When a line below holds the string "computer", show that line.

○ ○ ○ ○ ○ ○ ○

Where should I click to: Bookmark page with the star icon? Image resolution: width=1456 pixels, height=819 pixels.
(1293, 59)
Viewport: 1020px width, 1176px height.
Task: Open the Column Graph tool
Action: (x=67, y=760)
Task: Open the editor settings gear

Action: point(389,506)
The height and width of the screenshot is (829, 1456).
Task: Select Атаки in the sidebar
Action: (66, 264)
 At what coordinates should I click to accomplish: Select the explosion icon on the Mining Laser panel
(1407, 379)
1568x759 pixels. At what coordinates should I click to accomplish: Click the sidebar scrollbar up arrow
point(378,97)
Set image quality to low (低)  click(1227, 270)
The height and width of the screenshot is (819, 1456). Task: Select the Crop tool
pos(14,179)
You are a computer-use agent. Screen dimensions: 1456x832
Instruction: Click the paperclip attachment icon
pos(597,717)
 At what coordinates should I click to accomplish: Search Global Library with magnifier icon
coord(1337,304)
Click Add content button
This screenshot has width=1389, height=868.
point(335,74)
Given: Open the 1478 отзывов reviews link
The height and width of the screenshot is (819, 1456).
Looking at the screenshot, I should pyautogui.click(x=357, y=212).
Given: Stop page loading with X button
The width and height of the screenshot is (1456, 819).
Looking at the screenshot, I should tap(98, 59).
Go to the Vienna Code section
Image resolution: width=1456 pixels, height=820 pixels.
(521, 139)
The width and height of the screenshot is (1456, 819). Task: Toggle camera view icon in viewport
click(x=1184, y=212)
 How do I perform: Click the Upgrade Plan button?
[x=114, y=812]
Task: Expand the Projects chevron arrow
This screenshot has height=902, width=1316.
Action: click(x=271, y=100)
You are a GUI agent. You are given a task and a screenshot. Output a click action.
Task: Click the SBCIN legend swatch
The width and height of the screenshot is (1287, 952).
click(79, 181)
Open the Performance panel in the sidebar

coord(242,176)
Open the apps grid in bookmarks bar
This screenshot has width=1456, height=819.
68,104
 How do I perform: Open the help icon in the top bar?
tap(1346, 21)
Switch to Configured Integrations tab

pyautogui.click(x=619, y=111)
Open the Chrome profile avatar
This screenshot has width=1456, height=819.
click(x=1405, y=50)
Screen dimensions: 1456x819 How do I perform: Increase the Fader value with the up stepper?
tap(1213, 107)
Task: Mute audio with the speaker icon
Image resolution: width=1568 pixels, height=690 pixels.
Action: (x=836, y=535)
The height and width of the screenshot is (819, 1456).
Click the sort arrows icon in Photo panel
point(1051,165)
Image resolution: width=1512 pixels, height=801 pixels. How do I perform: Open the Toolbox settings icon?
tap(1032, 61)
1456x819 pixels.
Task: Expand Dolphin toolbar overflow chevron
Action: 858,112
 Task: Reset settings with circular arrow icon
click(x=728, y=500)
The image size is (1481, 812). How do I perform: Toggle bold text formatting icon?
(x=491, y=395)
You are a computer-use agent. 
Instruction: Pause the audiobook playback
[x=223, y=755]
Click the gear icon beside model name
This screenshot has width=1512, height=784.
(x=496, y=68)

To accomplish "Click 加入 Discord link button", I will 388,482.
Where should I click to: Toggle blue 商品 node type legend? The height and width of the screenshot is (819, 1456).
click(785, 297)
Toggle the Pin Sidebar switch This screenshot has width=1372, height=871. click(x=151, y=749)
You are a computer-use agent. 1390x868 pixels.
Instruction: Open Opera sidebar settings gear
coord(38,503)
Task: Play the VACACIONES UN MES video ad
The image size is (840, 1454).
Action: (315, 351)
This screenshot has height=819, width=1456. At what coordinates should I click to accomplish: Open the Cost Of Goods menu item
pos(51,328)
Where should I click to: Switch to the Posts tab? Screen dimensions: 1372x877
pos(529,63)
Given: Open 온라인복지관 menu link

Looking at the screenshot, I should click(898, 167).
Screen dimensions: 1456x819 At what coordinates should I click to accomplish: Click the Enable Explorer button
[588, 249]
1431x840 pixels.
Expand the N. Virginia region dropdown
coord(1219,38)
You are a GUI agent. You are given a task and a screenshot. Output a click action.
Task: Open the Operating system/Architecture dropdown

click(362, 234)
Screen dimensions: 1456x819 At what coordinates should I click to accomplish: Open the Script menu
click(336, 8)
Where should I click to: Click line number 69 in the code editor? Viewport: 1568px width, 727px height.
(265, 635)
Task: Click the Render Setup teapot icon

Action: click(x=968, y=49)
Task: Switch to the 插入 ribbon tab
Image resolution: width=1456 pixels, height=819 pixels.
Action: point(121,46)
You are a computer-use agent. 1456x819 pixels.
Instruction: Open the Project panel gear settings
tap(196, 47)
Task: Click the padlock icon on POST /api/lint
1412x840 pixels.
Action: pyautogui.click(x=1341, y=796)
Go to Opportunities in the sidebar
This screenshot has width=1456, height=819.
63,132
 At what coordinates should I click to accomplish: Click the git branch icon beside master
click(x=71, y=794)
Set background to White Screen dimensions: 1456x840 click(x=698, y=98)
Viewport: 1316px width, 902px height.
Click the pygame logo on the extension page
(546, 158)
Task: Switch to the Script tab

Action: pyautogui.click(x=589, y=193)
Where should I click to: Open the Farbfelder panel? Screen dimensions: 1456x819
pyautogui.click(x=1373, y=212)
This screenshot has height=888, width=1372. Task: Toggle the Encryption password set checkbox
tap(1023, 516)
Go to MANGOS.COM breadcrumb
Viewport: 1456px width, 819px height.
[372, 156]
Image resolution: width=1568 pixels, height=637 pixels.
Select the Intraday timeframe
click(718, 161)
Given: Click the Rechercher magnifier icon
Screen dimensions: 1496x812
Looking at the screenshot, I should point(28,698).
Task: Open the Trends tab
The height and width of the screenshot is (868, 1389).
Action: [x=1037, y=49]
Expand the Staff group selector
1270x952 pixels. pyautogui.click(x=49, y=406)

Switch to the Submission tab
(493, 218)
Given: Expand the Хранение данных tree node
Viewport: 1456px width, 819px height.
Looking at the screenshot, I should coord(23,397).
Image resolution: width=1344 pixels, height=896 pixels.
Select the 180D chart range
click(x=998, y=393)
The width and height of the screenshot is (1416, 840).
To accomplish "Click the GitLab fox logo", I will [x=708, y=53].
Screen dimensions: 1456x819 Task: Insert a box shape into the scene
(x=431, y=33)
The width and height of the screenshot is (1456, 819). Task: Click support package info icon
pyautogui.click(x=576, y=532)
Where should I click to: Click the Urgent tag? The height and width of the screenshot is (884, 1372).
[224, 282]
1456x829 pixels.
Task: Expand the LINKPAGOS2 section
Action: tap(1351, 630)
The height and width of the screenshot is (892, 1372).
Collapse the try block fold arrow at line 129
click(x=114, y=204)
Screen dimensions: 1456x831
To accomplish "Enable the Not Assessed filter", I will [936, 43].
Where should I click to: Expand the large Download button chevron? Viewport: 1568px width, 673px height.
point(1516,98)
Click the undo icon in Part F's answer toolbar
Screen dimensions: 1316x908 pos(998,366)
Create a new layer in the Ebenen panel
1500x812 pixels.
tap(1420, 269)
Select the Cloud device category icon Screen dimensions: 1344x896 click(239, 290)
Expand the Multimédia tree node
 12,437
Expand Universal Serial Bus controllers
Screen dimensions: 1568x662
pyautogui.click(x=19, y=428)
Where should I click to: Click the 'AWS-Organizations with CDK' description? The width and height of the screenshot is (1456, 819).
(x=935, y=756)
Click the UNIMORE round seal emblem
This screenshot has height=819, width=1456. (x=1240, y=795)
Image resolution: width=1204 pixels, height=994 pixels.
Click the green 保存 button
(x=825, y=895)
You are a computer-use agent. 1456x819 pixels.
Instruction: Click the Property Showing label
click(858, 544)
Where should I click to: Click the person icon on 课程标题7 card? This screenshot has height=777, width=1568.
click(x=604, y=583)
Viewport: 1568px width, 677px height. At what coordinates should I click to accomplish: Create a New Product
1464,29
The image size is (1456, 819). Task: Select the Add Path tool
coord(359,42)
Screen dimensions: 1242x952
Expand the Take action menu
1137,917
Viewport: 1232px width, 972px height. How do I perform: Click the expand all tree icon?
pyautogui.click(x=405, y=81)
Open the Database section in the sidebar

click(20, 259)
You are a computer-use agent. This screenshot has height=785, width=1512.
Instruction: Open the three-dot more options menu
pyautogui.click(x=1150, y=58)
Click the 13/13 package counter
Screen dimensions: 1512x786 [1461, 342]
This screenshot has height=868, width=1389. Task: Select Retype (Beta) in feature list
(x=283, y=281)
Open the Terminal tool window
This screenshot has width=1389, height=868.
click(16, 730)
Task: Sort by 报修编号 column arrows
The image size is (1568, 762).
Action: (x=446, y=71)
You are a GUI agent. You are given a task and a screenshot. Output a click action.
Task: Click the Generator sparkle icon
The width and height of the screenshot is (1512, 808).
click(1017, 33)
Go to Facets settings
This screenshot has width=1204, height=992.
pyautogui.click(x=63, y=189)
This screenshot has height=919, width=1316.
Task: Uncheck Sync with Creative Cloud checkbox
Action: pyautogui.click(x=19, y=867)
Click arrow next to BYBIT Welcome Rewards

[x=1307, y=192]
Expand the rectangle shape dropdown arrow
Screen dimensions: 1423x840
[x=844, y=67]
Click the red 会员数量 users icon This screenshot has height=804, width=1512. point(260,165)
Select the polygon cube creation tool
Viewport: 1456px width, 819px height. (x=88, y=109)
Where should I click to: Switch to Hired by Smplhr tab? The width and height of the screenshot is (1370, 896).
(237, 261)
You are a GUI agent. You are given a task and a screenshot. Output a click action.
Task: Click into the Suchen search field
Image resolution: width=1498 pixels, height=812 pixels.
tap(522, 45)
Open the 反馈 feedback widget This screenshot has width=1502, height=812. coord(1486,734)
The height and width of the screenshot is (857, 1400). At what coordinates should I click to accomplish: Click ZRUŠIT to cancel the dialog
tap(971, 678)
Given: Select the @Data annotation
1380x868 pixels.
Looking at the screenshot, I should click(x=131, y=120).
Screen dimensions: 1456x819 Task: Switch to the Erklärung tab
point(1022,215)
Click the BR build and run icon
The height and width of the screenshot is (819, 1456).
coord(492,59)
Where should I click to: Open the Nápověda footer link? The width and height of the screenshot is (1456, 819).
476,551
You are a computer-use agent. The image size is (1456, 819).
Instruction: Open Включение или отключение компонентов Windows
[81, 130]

○ ○ ○ ○ ○ ○ ○

*RESULT BELOW*
You are a computer-use agent. Screen dimensions: 1456x832
You are a computer-use agent. 
You are a computer-use agent. 1390x868 pixels.
You are a computer-use agent. 1456x819 pixels.
You are a computer-use agent. 1456x819 pixels.
You are a computer-use agent. This screenshot has height=785, width=1512.
You are a computer-use agent. The image size is (1456, 819).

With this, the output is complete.